*Working data*.
— begin —
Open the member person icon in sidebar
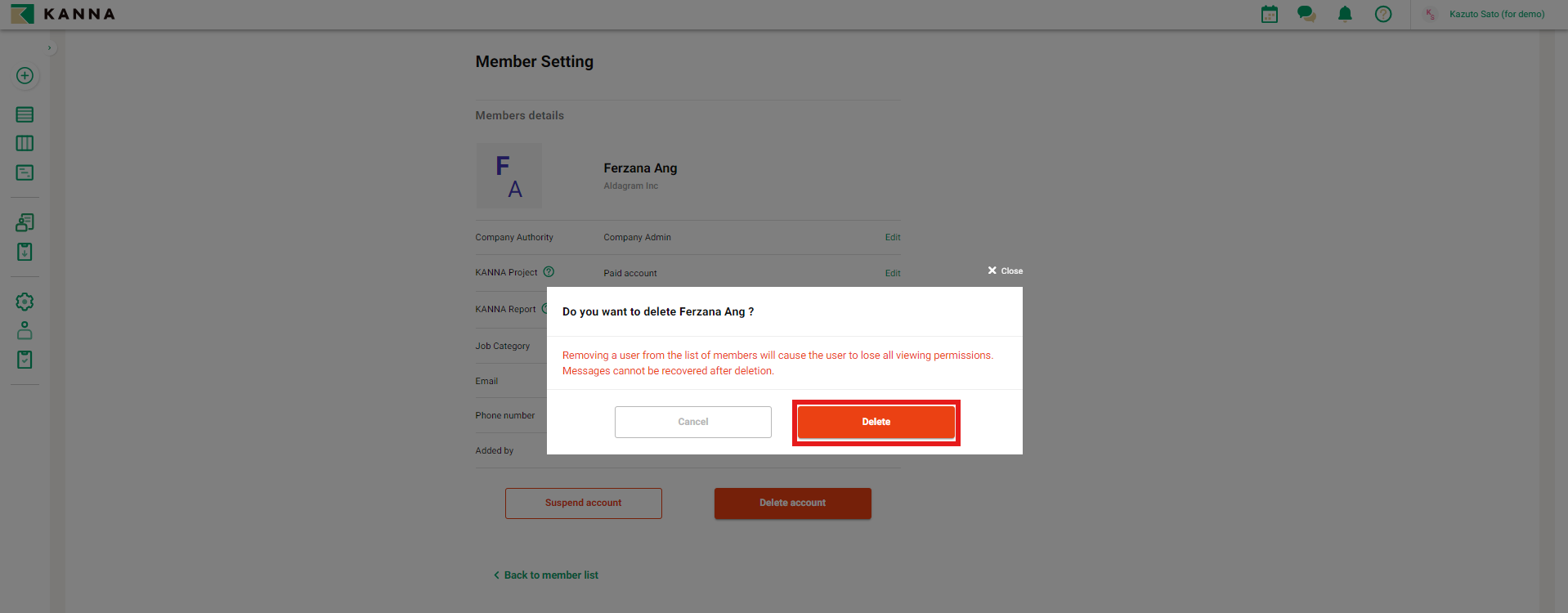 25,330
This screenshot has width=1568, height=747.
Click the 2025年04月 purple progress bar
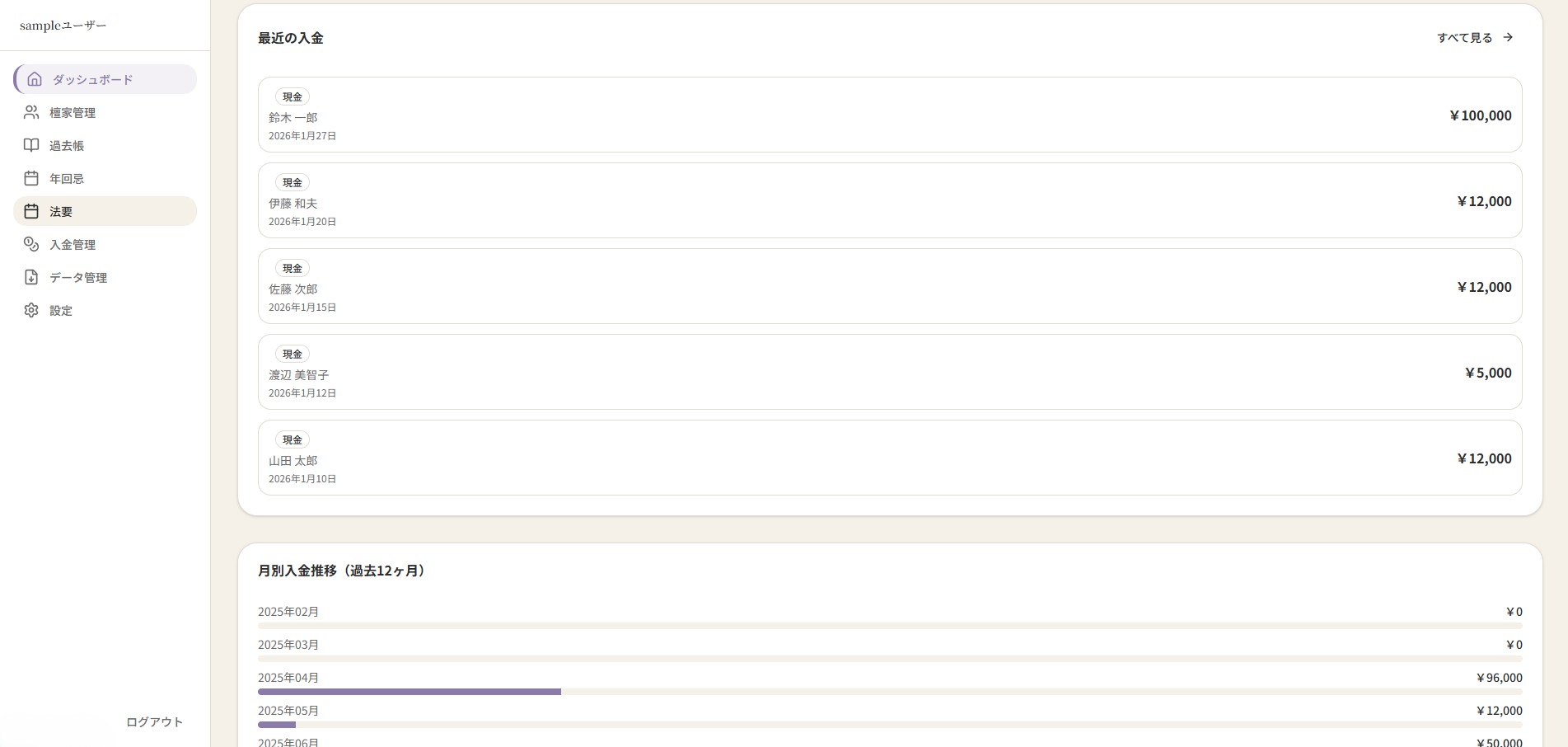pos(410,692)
— end —
— begin —
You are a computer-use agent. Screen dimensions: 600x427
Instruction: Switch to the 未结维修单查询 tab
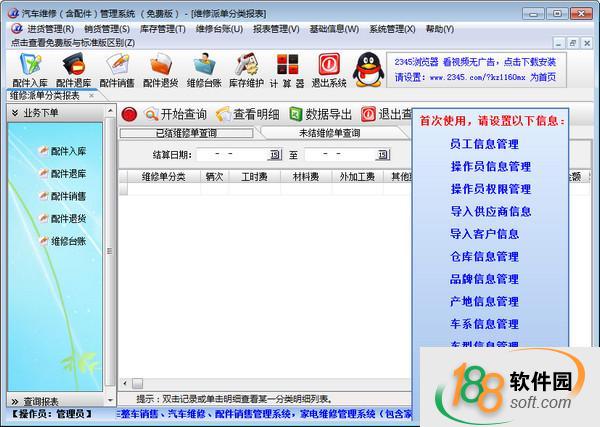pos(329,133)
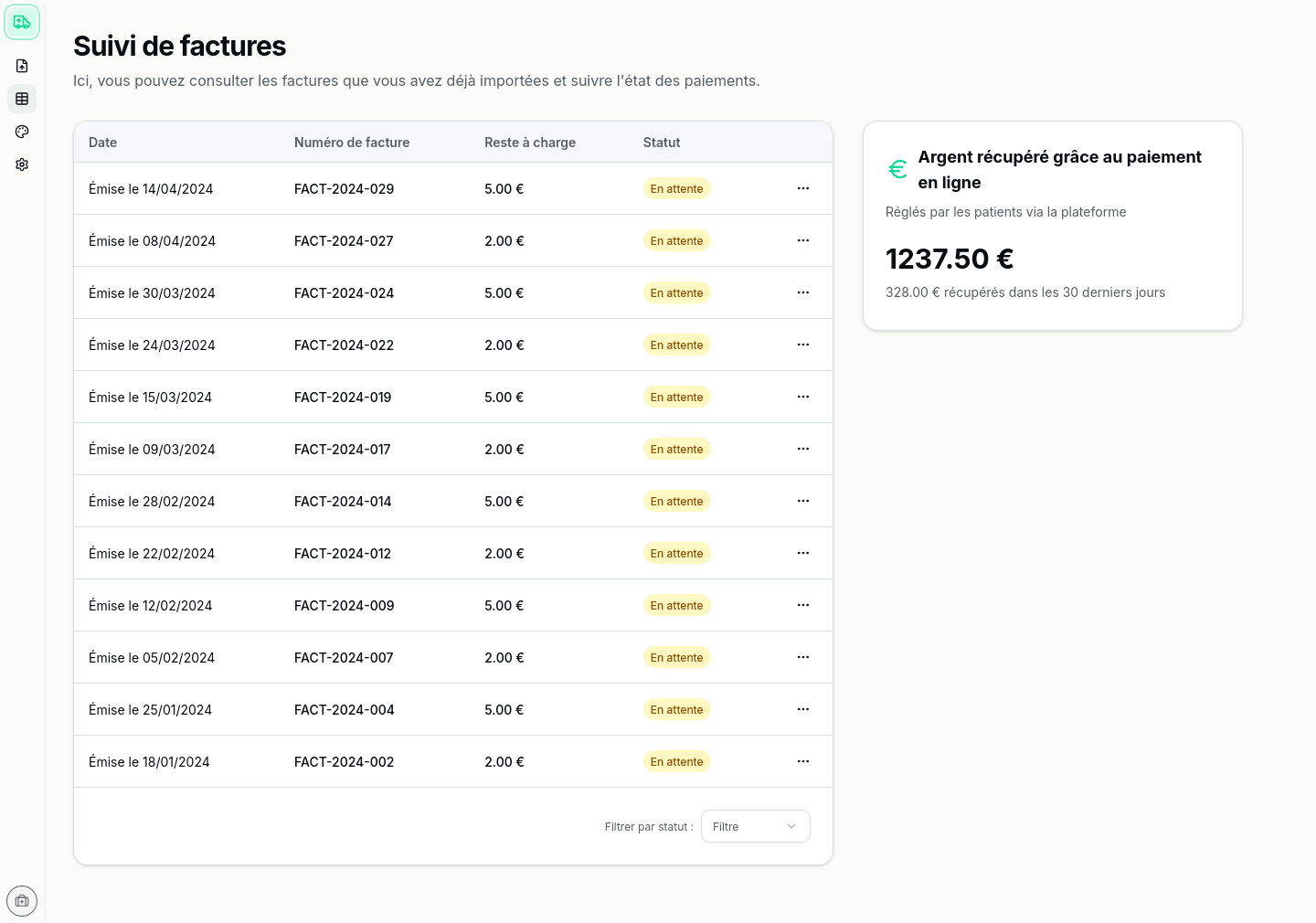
— end —
*Description of the task*.
Can you revise the material starting at the line containing "You are a computer-use" and ending at the line containing "pos(329,133)" so that "agent" becomes "assistant", with everything else unchanged? Leave the pictures out of your answer.

*Expected answer*.
You are a computer-use assistant. Screen dimensions: 600x427
Instruction: Switch to the 未结维修单查询 tab
pos(329,133)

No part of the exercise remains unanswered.